押し付けとアドバイスの違いは、僕の中では明確で、「自分が提示した考えと違う方を相手が選んだ場合に、承認するかどうか」だと考えています。
先日紹介した大学生のブログに、こう書かれていました。
そして9月のある日、私の考え方に対して完全否定を示した。
「わけのわからない事を言ってないで、アドバイスだから聞いてくれ、まずは、お前は社会を知れ」。
僕はあの痛烈な一撃を今でも鮮明に覚えてる。
アドバイスかどうかなんて、受け取り側の問題だ。
私にとってあなたのアドバイスはアドバイスではなく命令でしかない。
なぜなら、親から受け取る圧倒的な愛情と、私の親に対する圧倒的な信頼が作る、大きなパイプラインを通じて、言葉は大きな重圧として、私に一直線に飛んでくるから。
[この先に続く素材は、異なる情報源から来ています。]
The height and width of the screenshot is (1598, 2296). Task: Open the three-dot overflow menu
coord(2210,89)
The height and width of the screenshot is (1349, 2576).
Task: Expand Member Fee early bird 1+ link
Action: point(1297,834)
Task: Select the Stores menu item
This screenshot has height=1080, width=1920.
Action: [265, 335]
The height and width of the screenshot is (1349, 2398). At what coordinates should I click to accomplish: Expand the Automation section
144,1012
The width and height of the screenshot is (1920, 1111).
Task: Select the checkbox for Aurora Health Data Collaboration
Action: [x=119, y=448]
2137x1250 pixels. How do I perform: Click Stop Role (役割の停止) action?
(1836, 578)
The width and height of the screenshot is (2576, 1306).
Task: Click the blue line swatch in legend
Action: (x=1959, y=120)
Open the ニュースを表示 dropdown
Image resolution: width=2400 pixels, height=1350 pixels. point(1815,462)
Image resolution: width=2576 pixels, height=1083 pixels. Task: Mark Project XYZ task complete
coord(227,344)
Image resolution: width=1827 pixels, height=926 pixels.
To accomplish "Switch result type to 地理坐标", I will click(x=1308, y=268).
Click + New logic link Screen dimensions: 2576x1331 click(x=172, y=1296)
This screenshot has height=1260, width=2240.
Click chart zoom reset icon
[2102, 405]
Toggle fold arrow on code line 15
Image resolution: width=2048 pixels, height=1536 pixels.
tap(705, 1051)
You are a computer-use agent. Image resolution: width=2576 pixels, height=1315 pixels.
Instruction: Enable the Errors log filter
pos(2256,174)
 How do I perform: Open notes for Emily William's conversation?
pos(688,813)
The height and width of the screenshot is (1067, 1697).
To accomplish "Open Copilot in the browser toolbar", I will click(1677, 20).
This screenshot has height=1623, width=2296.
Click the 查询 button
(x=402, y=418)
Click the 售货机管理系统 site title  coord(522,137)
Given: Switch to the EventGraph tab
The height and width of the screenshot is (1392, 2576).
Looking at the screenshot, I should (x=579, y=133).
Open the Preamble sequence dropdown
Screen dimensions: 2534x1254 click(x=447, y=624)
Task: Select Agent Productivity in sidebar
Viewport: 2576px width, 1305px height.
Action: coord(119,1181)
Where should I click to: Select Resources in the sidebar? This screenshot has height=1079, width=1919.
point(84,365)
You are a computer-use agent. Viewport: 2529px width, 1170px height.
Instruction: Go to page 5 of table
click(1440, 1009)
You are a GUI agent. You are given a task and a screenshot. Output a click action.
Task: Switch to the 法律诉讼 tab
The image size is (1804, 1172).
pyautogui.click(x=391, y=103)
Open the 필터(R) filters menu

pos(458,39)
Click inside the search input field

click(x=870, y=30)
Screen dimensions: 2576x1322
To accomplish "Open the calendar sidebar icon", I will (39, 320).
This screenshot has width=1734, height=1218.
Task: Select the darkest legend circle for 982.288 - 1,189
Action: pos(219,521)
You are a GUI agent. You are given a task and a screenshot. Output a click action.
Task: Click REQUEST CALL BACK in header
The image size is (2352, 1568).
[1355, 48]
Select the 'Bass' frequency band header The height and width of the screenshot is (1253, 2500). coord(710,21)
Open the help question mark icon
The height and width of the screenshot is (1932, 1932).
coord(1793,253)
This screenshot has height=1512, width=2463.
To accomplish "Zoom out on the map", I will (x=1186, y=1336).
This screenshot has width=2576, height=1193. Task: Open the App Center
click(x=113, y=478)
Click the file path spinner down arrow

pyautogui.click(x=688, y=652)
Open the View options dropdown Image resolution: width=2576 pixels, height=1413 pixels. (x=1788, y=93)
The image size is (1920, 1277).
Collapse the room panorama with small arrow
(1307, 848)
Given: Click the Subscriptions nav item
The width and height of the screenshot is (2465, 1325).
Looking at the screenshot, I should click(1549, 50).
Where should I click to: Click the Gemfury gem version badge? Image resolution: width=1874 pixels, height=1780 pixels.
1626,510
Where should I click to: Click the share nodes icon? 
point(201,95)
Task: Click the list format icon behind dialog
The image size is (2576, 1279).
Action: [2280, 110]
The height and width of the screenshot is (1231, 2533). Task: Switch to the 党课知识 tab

自立して自分の人生を生きるために伝えなければならないこと / Life as Breakbeats
http://bit.ly/2L7oDdw
ここでやはり気になるのは、「私の考え方に対して完全否定を示した。」の一文です。
もちろん、僕は会話の一部始終を聞いたわけではありませんし、彼と親御さんとの関係性を知りませんので、
親御さんがどういう気持ちで彼に「アドバイス」をしたのか、何一つ確定的なことは言えません。
ただ、重要なことは、
「言葉を発する側の思惑はどうであれ、相手が完全否定されたと思ってしまった」ということです。
僕は、人と人とのコミュニケーションは、簡単なものではないと思っています。
人は、人に言葉で物事を伝えますが、言葉で伝わるのはあくまでも顕在化されている部分のみで、
コミュニケーションとは、人と人の潜在部分、つまり言葉を使って、言葉にならない部分で会話していると思っています。
言葉尻だけをとらえたところで、なにも伝わりません。
僕が思うに、もし親御さんの言葉である、
「わけのわからない事を言ってないで、アドバイスだから聞いてくれ、まずは、お前は社会を知れ」
の一言を言うまでに、この一言が響くような関係性が構築されていたら、
彼はこの言葉によって「完全否定」という単語を頭に思い浮かべることもなかったのかもしれないと思います。
話が微妙にそれましたが、何を言いたかったのかといいますと、
価値観は「押し付け」られるようなものでなく、出来ることはあくまでも相手に価値観の多様性を伝える「アドバイス」まで。
そして、「押し付け」なのか「アドバイス」なのかは、結局のところ言い方や言葉のテクニックだけではなく、日々の信頼関係の構築だ。
って感じです。
で、最後の最後に補足(蛇足?)です。
僕は20代と話していても、すでに価値観が変わってしまっていることを感じます。
親と子供の年齢差になると、もっとこれが顕著にあわられるのだと思います。
インターネットや、その他テクノロジーの発達により、
大人が持っている知識や経験の価値と、若者の柔軟性や体力や吸収力の価値を比較した時に、後者の方が経済的価値を生むようになる分岐点がもうすぐ来ます。
それを、今までの価値観のなかで、「経験」の価値に重きを置いてすがって生きていると、どんどん時代に取り残されていくような気がしてます。
どれだけ、新しいエネルギーを自分に取り入れることができるか。
それを、いかに楽しんでやれるか。
これが、常に意識をしていなければ、簡単なようでなかなか難しいと思います。